Aus fachanwaltlicher Sicht dürfte es solche streitigen Fragen - selbstständig und damit sozialversicherungsfrei oder abhängig beschäftigt und damit sozialversicherungspflichtig - in der Praxis nicht mehr geben. Seit Jahren ist die Essenz der Rechtsprechung eindeutig: Die Regel ist die abhängige Beschäftigung, die Ausnahme ist die selbstständige Tätigkeit für einen Dritten.

Das Bundessozialgericht formuliert zeitgleich, dass jede Tätigkeit sowohl selbstständig als auch abhängig beschäftigt erbracht werden kann.

 

In der Praxis sind dieser Gestaltungsfreiheit Grenzen gesetzt.

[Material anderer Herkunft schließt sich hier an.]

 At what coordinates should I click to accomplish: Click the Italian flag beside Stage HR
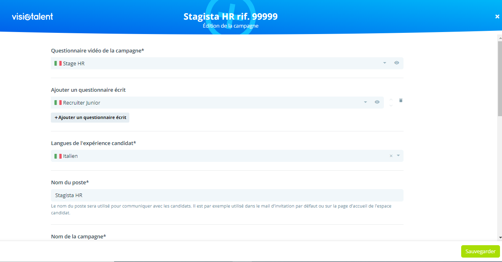58,63
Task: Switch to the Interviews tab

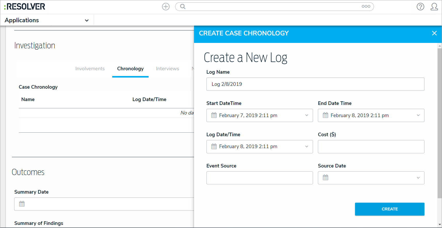Action: 167,69
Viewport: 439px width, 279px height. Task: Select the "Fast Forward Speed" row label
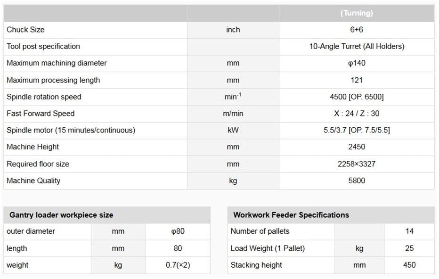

Nicht selten möchte der Auftraggeber die Beschäftigten mehr an sich binden, anweisen und ihnen Vorgaben machen.

 

Das SG Dortmund (v. 11.03.2019 - S 34 BA 68/18) hat entscheiden, dass die für ein Unternehmen mit 35 Stunden wöchentlich tätige Lohnbuchhalterin dann abhängig beschäftigt ist, wenn die Tätigkeit hauptsächlich in den Räumen des Auftraggebers augeführt wird, das Lohnprogramm des Auftraggebers verwendet wird, sie keine Miete für die Raumnutzung zahlt und keine festen Arbeitszeiten hat.

 

Die Antwort der Statusfrage ist das Ergebnis einer Gesamtabwägung.

 

Aus fachanwaltlicher Sicht kann immer nur wieder auf die gravierenden Folgen einer im Rückblick festgestellten Scheinselbstständigkeit hingewiesen werden. Dem Auftrags - richtigerweise Arbeitgeber - drohen erhebliche Steuer- und Sozialversicherungsnachzahlungen und möglicherweise strafrechtliche Konsequenzen.

 

In diesem Rechtsgebiet beginnt die fachanwaltliche Tätigkeit lange vor Beginn des Beschäftigungsverhältnisses.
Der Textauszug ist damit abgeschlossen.